And a fence runs through it

Standoff: Anglers and owners of a popular Calvert County fishing spot are at odds over public access and privacy.

July 16, 2001|By JoAnna Daemmrich | JoAnna Daemmrich,SUN STAFF

LEITCHES WHARF - A hundred feet from the Patuxent River, the county road comes to a dead end. Tacked to the scrubby pine trees are a handful of "No Trespassing" signs. Beyond them lies a dusty footpath that leads to a secluded stretch of sand.

The beach here is quiet, sunny - and private. But that hasn't kept the public away.

Local anglers discovered long ago that the river cove is full of fish. Now, decades after their fathers and grandfathers wandered to the water's edge, a few dozen fishermen are caught in a hostile standoff with descendants of the family that has owned the land since Colonial times.

The owners, Thomas and Linda Weems, have grown disgusted with the increased littering and loitering by strangers on their beach. They decided to reclaim their privacy with a chain-link fence.

The fishermen believe the beach is public. The fence went up - and they cut it down. And since then, a rural tradition has turned into a 21st-century dispute, with both sides talking to lawyers, looking up land records and pleading their case to county officials.

It's a classic fight, pitting Marylanders' passion for the water against private property rights, a small-scale version of waterfront struggles that have played out on the shores of historic towns and expensive housing developments from Annapolis to Havre de Grace.

Maryland has 4,100 miles of shoreline along the Chesapeake Bay and its tributaries. Yet in the increasingly suburbanized state, it's getting harder for folks to fish, canoe or simply stroll by the water.
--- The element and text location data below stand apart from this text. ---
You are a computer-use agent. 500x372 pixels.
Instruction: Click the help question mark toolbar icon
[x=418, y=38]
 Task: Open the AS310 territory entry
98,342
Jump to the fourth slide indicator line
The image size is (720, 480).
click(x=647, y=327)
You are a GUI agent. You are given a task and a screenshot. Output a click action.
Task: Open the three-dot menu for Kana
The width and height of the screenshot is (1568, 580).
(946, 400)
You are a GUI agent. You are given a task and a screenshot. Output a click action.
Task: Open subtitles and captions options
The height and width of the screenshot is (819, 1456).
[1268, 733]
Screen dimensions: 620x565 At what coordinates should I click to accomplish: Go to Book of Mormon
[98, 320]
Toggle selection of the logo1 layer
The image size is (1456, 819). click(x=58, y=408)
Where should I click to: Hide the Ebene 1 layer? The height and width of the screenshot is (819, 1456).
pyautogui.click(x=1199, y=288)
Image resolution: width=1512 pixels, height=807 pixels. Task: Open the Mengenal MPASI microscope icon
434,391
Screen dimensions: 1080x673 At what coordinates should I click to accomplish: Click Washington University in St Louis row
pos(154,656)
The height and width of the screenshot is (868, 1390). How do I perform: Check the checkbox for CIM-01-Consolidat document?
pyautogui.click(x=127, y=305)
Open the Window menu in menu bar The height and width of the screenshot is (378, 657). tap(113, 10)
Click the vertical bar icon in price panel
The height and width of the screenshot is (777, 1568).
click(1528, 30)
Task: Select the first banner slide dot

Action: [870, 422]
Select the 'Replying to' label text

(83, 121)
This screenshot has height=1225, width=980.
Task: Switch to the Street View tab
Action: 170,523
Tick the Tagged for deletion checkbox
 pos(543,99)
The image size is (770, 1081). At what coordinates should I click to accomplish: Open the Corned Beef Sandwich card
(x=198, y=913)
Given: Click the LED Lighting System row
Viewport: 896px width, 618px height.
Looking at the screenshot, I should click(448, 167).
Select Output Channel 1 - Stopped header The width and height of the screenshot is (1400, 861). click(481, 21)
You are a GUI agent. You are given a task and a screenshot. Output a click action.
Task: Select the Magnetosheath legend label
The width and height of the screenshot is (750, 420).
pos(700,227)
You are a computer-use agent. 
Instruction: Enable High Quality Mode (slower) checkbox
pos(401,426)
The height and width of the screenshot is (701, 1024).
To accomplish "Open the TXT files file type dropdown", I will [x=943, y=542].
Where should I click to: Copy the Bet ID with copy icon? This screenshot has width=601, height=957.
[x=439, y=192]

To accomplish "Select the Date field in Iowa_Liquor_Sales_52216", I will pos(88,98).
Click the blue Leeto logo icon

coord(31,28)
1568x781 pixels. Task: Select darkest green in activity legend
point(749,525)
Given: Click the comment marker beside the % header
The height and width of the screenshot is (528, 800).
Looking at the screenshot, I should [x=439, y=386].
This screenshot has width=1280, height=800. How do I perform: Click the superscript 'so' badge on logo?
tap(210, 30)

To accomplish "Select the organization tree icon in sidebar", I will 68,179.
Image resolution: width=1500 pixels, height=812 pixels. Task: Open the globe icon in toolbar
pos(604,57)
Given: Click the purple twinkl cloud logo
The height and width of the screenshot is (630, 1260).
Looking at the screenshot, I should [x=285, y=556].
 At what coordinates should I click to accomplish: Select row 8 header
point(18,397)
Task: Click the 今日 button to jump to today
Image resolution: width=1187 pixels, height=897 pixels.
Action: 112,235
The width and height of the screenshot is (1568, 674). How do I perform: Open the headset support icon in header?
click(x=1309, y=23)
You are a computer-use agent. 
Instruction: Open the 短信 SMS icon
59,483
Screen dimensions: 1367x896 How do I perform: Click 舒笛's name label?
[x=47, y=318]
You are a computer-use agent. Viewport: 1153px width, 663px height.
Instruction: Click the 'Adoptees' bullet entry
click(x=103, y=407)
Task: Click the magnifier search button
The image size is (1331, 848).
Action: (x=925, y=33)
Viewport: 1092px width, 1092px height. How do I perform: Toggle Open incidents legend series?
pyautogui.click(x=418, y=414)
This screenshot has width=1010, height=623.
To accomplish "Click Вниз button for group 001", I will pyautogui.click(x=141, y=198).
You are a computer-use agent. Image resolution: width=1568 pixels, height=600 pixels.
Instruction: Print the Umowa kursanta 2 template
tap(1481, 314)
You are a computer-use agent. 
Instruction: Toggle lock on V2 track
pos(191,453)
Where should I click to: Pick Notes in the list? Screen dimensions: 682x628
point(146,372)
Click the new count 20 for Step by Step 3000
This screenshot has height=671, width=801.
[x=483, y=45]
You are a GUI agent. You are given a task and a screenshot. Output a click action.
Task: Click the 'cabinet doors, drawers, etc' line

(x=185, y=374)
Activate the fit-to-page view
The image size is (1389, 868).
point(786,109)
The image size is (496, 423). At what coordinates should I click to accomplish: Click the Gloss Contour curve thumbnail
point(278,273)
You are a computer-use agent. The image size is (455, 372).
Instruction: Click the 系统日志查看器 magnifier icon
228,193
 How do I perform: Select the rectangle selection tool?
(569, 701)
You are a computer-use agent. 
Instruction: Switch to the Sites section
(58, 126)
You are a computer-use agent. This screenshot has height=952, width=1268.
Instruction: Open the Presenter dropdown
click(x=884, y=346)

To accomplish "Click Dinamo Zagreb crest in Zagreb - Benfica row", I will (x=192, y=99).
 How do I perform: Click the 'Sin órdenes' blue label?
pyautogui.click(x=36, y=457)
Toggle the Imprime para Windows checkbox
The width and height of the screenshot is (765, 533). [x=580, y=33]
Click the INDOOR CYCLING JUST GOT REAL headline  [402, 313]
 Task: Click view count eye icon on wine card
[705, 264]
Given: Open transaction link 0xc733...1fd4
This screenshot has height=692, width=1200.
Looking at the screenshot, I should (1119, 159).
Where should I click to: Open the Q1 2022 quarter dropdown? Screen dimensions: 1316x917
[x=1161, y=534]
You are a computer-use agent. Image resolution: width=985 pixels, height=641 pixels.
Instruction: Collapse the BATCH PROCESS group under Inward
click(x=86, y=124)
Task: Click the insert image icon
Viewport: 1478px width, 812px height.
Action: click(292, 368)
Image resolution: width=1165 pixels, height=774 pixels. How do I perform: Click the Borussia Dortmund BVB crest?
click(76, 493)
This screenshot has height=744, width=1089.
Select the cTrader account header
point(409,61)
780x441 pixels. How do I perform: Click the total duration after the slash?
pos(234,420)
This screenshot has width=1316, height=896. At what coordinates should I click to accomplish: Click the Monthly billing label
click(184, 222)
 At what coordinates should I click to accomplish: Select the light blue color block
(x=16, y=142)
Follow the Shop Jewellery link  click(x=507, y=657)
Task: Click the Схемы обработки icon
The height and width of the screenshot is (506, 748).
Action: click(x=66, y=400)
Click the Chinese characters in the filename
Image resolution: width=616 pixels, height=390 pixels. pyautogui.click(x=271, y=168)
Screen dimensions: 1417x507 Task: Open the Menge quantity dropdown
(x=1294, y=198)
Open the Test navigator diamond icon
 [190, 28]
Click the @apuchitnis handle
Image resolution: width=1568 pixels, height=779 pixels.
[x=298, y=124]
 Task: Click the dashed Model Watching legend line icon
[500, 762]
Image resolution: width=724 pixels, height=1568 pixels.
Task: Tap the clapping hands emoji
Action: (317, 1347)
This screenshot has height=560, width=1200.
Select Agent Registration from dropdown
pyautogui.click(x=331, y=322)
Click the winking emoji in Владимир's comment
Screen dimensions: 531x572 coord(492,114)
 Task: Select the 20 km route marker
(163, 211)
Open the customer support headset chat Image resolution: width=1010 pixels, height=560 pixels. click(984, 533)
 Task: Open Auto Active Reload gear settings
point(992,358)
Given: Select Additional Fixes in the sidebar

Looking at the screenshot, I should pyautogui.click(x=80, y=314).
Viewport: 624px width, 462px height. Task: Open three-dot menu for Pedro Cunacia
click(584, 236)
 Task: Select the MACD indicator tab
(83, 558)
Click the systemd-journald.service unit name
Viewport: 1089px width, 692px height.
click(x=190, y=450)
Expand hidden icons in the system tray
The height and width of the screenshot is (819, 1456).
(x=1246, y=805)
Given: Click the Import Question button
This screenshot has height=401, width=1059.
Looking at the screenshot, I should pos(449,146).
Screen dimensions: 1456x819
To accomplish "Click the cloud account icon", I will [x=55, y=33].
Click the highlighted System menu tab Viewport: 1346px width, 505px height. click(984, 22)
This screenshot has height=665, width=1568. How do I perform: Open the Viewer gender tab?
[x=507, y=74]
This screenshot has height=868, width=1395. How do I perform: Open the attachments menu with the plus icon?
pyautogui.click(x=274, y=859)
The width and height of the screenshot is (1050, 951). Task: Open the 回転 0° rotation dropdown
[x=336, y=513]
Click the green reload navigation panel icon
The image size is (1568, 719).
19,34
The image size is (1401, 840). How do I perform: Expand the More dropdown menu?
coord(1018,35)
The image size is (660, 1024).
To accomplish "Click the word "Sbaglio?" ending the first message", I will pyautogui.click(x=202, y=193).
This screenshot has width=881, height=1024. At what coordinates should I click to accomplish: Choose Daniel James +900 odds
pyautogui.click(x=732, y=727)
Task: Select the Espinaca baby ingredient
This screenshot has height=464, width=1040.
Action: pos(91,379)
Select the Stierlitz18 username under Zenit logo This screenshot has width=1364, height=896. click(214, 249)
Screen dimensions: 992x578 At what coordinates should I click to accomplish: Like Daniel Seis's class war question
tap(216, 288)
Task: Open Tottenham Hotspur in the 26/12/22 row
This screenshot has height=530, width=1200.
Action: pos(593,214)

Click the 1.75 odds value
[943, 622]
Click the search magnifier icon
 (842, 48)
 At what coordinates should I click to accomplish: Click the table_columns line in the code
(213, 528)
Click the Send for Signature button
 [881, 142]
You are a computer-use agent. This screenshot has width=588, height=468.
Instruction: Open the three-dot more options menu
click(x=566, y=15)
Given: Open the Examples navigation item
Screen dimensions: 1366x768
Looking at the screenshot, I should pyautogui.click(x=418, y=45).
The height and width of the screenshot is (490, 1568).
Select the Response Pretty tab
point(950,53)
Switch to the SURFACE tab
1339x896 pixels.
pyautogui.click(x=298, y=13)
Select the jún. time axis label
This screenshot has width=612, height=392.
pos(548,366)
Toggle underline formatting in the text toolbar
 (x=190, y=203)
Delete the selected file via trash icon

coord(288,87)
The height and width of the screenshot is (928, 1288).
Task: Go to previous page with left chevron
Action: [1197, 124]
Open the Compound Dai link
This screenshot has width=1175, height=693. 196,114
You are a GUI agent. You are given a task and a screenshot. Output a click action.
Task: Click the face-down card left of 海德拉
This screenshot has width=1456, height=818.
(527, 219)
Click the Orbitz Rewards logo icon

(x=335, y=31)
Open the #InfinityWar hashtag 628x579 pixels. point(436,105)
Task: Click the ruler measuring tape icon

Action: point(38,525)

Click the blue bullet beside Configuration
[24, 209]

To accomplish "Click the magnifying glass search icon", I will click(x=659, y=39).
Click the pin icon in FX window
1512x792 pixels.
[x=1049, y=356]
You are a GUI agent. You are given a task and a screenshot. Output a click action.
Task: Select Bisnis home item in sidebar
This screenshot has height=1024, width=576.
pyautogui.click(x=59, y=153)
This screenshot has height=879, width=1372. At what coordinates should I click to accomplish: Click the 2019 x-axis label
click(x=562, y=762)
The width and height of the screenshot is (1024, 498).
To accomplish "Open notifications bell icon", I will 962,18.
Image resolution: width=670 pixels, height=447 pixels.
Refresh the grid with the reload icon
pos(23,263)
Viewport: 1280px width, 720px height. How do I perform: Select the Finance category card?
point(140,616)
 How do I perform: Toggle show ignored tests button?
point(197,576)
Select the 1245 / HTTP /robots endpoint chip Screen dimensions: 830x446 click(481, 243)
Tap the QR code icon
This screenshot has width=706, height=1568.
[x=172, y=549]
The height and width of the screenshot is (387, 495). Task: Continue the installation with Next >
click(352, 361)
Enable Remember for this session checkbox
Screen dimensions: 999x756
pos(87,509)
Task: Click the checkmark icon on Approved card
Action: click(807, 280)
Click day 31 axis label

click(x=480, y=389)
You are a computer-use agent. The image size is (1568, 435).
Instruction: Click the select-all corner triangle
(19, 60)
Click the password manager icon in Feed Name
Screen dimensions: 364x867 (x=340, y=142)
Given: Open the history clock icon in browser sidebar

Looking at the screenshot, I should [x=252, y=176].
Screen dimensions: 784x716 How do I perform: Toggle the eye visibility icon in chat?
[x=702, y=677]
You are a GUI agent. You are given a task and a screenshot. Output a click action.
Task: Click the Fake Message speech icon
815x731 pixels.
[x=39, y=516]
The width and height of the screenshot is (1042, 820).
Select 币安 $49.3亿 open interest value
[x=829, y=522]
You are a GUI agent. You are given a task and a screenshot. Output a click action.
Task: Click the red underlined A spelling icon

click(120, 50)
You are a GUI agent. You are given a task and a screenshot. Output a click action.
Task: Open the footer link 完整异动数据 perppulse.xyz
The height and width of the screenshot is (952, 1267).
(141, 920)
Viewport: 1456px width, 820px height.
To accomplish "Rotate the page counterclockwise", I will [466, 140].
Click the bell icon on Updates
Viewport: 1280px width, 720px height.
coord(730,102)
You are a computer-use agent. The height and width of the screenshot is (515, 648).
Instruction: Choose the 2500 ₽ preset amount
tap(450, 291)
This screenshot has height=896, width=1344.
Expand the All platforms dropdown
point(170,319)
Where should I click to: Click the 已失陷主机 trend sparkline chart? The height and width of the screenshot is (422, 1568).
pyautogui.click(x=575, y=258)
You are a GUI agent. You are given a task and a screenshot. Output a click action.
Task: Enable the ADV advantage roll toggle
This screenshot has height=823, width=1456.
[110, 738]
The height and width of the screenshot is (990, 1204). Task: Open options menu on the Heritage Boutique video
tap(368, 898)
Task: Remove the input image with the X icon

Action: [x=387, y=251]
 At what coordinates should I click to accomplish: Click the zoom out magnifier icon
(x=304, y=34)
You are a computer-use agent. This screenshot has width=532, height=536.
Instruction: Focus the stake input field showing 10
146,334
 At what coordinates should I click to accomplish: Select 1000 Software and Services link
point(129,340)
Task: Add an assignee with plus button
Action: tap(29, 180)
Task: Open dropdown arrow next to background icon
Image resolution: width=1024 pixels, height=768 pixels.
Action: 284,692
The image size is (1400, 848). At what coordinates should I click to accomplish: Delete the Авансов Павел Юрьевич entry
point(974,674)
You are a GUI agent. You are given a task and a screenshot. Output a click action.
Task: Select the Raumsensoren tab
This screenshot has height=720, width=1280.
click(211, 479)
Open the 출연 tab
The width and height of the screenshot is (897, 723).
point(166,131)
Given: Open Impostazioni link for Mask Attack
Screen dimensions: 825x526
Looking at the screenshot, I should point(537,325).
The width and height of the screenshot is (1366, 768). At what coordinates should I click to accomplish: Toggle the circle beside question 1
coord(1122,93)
Public beaches and piers are often crowded, and unofficial access points are being closed off - often by new subdivisions.

"Here I am in Calvert County, surrounded by water I can't get to," complains John Goshorn, 50, a computer programmer for the U.S. Census Bureau who grew up across the river from Leitches Wharf. He has been putting out crab pots and reeling in catfish there since he was 6 years old.

"Where else can I take my boys to fish?" Goshorn says. "Yeah, we've got some public places, but it costs money to go there. Moneywise, with what three kids cost you these days, this was a thing where I could just drive up in my truck, take our rods and teach them to fish from the banks."

Fishing traditions run even deeper than the rivers in the rural stretches of Southern Maryland.

Generations of men in Calvert, Charles and St. Mary's counties were accustomed to walking across the fields to their favorite fishing holes. Farmers didn't mind if neighbors came to hunt and fish. Even today, it's not uncommon to see a couple of older men, poles in hand, come down a farm lane on a summer evening.

Leitches Wharf is such a spot. Located along a curve in the Patuxent River, west of the town of Prince Frederick and across from a Charles County power plant, the sandy stretch gets its name from a wharf that was used by farmers to ship tobacco to Baltimore.

The pier is long gone, but local anglers continued to come - with the tacit permission of the Weems family, which has owned the beach and farmland since 1764.

So popular did the fishing spot become that some forgot it was privately owned. The reminders were hard to ignore.

First, the current owners posted "Keep Out" signs. Last year, they asked the county to close the road. When that failed, they tried something else a few months ago: Above the footpath, they installed a tall fence.

Fishing might be a peaceful pastime, says Linda Weems, who lives with her husband in a modest home overlooking the river and leases out the farmland. But times have changed.

In the past few years, she says, strangers have turned up on their shore at all hours. Plenty of them don't have fishing in mind. Some drink beer and dump their bottles. Others cut down pines at Christmas. One man parked his Winnebago camper. Another man hung laundry on a piece of driftwood.

"Unless you have lived here, you have no idea what we've been going through," Weems says.

"We would love to go down on our shore property and have a reasonable picnic; we would love to walk on the beach," she adds. "But we can't in any privacy. It's our land. We wouldn't dream of going on someone else's private property. Here we are, having to fight to get our property back."

But in a county that has 110 miles of waterfront and fewer than a dozen public piers, local anglers weren't willing to give up. Some of them, young and old, black and white, staged a protest recently and cut down the fence.

"I don't see it as trespassing," says Sam Goshorn, 57, the brother of John. "They [the Weemses] might own it, but this is public. It was used as a public wharf."

James Hicks, 79, who has been fishing at Leitches Wharf for a half-century, agrees. "A place that's been open, all of my life anyhow, I don't think a person can come up and claim it and close it off."